Data records
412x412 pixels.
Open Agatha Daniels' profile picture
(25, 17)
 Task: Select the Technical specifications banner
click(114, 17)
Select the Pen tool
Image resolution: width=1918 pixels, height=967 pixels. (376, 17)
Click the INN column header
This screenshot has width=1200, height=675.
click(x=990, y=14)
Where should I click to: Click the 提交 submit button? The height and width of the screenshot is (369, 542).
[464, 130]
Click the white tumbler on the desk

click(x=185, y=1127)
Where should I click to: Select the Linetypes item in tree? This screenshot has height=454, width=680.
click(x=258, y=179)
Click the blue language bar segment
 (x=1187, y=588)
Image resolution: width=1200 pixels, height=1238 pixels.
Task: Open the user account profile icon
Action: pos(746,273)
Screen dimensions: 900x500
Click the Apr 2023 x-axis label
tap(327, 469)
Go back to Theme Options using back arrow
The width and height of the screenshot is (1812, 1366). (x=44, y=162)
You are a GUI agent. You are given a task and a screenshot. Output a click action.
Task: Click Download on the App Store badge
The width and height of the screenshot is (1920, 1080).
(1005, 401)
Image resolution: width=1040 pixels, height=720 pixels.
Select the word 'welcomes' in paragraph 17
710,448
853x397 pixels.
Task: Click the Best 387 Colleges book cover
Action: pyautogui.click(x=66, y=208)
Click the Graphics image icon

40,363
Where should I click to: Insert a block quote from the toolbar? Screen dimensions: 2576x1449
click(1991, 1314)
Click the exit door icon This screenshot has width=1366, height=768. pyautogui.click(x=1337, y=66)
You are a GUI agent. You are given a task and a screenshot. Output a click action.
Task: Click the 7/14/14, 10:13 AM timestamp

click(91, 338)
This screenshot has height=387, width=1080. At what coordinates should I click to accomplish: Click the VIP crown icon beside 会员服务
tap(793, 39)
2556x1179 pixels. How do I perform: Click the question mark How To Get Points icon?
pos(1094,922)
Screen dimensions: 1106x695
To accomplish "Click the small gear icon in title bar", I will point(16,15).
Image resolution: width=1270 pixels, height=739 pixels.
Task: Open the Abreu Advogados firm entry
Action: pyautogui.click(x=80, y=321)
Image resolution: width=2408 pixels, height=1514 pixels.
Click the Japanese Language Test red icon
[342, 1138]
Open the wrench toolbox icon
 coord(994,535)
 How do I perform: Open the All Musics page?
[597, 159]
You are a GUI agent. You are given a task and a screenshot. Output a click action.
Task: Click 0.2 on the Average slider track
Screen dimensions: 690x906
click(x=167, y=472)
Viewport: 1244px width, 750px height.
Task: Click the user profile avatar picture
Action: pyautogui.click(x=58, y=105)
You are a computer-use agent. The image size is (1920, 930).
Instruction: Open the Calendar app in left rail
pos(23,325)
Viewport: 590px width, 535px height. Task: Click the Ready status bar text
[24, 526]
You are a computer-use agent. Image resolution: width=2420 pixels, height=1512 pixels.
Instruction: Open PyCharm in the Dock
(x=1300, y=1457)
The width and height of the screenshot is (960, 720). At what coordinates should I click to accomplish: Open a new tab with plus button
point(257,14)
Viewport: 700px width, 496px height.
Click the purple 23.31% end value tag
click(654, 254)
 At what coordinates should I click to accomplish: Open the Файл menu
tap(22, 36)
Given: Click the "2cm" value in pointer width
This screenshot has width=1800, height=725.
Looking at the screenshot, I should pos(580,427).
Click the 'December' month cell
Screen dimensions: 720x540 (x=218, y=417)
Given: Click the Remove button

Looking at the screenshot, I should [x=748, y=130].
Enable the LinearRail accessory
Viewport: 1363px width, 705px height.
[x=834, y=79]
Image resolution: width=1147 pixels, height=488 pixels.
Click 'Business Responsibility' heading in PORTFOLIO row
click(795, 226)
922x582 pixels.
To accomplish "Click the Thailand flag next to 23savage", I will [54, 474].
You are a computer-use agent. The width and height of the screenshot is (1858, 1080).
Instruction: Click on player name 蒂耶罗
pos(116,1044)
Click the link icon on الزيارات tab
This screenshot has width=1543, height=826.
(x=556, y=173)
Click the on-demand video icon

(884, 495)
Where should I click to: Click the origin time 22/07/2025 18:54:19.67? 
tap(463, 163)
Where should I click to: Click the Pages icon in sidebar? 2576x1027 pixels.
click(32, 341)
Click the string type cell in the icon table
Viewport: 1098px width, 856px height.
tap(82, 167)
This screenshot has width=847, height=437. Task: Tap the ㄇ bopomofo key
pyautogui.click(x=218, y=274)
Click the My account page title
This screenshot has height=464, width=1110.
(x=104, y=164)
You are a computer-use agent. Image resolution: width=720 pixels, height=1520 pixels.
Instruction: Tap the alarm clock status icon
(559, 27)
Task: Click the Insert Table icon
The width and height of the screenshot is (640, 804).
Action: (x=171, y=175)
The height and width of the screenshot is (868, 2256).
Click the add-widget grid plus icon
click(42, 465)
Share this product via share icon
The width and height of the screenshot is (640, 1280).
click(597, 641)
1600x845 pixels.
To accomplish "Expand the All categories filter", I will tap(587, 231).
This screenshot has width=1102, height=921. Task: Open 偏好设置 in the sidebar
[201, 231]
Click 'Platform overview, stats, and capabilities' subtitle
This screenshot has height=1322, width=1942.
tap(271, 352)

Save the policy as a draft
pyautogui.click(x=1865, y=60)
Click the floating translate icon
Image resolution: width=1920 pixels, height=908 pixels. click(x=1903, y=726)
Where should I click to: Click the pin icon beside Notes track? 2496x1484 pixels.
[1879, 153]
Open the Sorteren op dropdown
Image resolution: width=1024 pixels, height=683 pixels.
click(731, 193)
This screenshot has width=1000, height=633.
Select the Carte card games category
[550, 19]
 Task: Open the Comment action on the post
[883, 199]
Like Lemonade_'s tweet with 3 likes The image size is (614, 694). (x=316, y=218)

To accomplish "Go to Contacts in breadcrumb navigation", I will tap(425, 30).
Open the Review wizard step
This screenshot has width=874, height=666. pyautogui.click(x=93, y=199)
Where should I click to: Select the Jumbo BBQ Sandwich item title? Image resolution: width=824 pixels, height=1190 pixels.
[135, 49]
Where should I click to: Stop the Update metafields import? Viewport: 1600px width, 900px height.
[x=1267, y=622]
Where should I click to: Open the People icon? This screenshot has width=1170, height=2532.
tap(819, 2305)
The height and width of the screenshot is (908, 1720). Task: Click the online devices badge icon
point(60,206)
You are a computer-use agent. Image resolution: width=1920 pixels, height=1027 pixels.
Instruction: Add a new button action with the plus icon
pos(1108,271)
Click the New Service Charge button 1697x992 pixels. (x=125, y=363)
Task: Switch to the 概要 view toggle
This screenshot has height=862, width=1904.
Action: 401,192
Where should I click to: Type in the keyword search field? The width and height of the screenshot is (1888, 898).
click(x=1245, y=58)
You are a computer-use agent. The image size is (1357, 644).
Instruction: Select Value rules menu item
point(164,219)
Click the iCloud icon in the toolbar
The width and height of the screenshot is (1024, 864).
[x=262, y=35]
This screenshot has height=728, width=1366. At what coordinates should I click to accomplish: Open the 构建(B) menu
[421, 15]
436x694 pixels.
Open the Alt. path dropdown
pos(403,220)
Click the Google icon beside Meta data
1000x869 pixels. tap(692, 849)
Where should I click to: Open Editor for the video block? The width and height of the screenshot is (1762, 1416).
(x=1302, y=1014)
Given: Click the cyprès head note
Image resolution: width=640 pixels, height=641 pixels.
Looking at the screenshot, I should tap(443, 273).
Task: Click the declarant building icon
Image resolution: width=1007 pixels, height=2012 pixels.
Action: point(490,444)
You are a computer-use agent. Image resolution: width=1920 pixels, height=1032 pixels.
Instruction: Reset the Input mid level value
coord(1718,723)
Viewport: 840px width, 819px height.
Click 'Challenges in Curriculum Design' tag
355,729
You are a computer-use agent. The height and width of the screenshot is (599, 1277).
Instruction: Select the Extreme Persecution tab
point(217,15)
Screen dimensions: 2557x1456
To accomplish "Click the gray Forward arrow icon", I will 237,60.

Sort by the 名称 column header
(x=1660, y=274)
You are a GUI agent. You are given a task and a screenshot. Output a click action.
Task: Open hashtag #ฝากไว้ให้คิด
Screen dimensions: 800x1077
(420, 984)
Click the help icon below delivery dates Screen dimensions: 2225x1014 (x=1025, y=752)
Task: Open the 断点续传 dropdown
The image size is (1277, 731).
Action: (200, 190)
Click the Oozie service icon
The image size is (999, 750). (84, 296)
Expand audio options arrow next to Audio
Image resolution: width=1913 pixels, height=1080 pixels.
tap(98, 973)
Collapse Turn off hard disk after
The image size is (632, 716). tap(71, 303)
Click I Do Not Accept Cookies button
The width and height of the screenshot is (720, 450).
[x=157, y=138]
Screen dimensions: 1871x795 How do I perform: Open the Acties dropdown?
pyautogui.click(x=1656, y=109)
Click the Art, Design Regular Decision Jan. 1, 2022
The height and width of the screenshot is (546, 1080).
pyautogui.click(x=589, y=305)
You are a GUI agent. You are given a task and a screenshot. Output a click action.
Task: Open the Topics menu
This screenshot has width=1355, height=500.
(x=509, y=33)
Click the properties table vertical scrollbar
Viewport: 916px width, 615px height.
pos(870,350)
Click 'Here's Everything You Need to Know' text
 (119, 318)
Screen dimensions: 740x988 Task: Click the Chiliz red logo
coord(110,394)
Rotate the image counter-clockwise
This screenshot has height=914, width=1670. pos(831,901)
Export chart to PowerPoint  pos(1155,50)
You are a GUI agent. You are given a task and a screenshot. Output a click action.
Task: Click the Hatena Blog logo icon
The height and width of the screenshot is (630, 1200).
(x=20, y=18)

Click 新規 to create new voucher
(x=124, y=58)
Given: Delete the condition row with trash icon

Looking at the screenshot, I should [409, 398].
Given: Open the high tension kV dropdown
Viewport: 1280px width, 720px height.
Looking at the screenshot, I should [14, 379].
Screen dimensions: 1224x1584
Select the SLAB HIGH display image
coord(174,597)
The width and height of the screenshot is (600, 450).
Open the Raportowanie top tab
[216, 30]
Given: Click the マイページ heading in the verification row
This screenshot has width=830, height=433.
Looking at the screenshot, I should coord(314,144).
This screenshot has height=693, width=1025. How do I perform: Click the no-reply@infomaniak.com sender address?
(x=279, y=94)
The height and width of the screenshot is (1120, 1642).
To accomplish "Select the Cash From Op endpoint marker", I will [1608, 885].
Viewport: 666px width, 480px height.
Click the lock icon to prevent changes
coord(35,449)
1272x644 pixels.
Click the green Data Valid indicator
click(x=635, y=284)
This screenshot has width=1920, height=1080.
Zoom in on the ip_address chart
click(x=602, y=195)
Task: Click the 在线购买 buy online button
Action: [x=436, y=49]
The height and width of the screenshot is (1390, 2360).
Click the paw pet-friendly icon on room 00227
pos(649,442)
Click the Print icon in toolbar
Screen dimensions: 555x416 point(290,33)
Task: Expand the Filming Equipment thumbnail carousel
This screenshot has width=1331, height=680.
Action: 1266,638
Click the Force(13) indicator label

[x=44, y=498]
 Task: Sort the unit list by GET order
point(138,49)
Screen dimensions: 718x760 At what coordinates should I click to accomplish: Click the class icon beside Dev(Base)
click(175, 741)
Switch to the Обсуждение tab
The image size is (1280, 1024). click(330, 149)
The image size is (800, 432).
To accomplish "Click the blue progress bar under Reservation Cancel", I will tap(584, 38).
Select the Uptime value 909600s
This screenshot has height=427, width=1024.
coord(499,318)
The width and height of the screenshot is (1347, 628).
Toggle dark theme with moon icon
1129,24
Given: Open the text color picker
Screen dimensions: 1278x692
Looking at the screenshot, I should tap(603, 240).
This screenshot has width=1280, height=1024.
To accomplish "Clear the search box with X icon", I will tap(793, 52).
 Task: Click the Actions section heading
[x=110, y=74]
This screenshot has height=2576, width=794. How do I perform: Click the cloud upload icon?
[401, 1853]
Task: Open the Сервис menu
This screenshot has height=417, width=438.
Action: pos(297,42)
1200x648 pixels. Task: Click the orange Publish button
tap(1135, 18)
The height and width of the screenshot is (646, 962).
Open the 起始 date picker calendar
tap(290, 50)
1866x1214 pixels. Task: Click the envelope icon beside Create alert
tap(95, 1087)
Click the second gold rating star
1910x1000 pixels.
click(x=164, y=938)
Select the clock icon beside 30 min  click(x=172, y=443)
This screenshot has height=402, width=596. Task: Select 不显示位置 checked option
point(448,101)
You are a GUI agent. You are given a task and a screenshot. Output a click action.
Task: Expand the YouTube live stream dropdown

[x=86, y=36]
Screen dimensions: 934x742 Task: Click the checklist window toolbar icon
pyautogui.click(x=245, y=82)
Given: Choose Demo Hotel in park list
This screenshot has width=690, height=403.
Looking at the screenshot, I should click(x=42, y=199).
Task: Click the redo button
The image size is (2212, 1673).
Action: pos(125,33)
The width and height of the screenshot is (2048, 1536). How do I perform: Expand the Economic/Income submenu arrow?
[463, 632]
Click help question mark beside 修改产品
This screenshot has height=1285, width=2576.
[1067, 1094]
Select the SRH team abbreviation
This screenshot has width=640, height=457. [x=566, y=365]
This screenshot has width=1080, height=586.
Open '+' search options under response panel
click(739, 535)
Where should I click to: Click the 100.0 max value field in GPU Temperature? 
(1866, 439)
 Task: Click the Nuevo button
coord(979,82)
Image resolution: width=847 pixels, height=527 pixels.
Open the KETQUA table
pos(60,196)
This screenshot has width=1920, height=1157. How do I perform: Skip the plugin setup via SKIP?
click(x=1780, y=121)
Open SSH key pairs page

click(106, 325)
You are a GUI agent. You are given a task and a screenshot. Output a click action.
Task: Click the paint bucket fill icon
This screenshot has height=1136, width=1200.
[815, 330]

▶ **THE TASK**: Copy out the lines from the one containing "Collapse Turn off hard disk after" to the one containing "(x=509, y=33)", including both of those lines, with no changes.

▶ **ANSWER TO THE TASK**:
Collapse Turn off hard disk after
The image size is (632, 716). tap(71, 303)
Click I Do Not Accept Cookies button
The width and height of the screenshot is (720, 450).
[x=157, y=138]
Screen dimensions: 1871x795 How do I perform: Open the Acties dropdown?
pyautogui.click(x=1656, y=109)
Click the Art, Design Regular Decision Jan. 1, 2022
The height and width of the screenshot is (546, 1080).
pyautogui.click(x=589, y=305)
You are a GUI agent. You are given a task and a screenshot. Output a click action.
Task: Open the Topics menu
This screenshot has width=1355, height=500.
(x=509, y=33)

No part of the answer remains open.